» WHAT YOU SHOULD DO
Two lines below mark the span: the one containing "The image size is (235, 189)." and the one containing "Pick the Employee". Set down both, plus every line between, exactly as they stand, and nothing else.

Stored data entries
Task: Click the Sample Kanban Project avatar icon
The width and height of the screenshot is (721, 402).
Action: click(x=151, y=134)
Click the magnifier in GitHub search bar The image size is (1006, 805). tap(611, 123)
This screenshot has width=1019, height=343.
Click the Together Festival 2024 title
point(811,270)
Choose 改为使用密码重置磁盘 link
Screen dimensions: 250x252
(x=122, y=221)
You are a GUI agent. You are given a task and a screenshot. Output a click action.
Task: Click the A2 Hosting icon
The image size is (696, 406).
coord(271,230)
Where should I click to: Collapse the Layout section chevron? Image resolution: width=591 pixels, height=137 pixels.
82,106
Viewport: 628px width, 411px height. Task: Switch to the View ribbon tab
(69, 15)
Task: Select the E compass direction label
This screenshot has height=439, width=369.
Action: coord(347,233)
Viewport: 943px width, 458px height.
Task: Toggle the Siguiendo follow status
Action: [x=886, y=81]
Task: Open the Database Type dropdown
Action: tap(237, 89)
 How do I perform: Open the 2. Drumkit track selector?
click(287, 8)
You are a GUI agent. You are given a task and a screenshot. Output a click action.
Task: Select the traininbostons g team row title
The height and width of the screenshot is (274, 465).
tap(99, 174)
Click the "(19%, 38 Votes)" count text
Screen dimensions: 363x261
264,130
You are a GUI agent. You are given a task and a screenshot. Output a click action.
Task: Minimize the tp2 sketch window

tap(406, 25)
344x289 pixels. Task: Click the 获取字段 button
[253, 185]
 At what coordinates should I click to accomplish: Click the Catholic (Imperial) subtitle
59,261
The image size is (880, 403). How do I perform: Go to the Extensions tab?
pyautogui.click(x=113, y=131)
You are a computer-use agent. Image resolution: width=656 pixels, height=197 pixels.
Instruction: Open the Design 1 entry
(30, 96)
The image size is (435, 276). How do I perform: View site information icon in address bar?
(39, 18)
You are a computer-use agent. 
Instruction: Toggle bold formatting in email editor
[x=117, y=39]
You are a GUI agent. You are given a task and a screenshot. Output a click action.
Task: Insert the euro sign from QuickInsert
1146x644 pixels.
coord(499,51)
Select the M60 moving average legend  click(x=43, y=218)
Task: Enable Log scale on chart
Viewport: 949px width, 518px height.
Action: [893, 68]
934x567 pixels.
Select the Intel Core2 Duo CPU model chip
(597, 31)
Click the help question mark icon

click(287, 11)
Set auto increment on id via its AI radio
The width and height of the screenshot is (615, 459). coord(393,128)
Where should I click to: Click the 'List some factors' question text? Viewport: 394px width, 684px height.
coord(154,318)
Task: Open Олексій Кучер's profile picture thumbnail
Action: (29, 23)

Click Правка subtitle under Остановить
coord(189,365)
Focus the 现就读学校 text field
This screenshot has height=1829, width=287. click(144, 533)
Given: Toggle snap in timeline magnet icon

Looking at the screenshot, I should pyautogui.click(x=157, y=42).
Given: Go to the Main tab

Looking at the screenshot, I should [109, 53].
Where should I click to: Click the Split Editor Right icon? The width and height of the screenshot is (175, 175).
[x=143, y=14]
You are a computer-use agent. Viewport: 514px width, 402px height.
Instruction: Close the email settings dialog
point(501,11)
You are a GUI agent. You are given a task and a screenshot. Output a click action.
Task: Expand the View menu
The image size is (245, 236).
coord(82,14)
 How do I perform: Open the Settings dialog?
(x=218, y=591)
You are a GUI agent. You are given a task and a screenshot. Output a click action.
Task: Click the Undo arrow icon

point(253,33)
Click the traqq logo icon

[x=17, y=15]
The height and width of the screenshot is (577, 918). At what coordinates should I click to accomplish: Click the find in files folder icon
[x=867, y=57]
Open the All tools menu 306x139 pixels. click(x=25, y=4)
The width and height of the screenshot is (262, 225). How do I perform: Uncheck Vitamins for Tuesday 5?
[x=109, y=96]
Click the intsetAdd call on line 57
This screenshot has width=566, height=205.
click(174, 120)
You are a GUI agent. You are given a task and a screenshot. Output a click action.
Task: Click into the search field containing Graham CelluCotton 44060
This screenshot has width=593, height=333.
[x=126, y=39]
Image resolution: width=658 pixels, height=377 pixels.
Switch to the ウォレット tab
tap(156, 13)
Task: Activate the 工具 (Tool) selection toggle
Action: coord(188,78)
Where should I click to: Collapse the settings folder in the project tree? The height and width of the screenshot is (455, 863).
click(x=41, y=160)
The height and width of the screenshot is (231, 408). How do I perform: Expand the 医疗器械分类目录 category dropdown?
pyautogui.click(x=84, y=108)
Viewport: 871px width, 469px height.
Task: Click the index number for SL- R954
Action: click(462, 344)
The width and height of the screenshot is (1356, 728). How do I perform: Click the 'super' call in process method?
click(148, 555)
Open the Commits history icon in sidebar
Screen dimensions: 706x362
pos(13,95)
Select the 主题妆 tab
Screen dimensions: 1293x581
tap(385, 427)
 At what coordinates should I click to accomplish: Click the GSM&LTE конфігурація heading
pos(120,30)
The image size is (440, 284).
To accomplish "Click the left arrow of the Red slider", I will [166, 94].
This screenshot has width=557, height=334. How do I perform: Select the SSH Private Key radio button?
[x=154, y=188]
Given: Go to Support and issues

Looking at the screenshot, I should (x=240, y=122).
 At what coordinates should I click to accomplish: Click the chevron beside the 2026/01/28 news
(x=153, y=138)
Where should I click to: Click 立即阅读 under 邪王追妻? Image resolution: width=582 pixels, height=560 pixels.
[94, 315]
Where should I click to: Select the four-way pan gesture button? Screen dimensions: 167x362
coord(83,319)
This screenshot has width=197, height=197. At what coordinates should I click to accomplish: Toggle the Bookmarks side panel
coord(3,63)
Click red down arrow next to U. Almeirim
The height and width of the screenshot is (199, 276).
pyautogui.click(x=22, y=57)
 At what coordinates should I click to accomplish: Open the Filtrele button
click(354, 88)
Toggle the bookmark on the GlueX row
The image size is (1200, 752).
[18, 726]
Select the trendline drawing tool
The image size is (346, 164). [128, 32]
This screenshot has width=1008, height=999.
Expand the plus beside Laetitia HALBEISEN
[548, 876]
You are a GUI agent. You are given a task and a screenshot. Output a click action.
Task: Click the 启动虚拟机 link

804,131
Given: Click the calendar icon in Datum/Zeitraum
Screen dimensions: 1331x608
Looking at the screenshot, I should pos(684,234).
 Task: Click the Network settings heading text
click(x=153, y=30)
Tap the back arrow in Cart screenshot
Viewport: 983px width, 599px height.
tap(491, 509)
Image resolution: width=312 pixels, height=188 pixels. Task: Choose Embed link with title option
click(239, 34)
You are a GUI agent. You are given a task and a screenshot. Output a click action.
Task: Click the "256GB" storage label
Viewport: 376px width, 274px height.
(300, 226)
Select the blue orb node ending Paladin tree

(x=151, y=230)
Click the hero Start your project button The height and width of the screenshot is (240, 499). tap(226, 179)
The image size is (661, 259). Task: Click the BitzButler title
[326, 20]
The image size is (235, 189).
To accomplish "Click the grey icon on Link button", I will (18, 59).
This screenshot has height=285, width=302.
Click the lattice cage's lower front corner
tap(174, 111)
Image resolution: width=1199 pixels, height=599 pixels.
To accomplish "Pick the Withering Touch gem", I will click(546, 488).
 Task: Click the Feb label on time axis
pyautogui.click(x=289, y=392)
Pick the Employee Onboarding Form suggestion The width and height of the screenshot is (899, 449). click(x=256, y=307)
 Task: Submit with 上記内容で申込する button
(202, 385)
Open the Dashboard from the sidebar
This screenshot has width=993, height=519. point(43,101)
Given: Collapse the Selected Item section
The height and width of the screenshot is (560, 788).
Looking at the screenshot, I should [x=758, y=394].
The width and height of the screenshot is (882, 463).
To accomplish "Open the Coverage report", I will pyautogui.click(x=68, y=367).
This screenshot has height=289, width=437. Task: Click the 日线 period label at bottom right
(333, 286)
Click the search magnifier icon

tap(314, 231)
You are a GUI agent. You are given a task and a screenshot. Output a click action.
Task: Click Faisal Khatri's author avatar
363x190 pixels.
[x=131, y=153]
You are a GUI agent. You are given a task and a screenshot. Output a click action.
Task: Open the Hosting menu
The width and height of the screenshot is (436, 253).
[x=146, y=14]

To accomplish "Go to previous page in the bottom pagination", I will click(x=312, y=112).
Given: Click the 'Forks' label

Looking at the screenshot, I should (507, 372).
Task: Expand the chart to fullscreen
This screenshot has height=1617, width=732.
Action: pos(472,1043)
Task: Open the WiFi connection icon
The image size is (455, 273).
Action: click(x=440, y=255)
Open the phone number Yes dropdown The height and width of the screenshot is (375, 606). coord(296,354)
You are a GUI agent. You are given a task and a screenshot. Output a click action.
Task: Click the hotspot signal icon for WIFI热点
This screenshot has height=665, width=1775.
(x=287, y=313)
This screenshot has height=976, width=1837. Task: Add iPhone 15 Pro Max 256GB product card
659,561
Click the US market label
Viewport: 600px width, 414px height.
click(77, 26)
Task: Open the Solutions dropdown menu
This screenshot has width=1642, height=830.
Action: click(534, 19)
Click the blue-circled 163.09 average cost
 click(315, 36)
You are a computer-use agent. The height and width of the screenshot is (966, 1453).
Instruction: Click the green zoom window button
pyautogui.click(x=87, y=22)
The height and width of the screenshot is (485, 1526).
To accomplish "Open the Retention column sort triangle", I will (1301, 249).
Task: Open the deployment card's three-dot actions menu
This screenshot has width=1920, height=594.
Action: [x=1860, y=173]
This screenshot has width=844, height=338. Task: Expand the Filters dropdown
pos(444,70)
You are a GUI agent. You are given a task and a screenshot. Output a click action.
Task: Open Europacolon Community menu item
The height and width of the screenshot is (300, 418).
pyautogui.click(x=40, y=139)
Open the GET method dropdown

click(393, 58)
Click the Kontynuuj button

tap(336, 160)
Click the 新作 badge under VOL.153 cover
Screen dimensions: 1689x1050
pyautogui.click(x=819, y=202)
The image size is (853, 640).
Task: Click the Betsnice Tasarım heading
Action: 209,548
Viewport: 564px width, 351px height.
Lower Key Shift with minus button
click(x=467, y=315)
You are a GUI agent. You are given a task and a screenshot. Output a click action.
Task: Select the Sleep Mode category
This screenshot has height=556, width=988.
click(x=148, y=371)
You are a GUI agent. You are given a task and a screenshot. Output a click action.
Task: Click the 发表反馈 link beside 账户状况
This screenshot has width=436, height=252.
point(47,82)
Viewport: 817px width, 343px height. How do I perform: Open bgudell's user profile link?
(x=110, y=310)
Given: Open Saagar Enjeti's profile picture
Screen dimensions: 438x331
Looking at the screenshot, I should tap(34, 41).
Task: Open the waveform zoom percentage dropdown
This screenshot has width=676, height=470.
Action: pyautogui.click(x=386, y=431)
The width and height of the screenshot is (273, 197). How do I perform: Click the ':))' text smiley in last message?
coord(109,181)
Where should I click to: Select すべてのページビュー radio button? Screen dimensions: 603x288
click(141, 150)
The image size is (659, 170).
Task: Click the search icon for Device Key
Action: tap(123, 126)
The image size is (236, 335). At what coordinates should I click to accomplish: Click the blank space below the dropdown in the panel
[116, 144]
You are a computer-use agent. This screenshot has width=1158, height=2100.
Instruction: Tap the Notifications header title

» WRITTEN SOLUTION
The image size is (235, 189).
To accomplish "Click the grey icon on Link button", I will (18, 59).
This screenshot has height=285, width=302.
Click the lattice cage's lower front corner
tap(174, 111)
Image resolution: width=1199 pixels, height=599 pixels.
To accomplish "Pick the Withering Touch gem", I will click(546, 488).
 Task: Click the Feb label on time axis
pyautogui.click(x=289, y=392)
Pick the Employee Onboarding Form suggestion The width and height of the screenshot is (899, 449). click(x=256, y=307)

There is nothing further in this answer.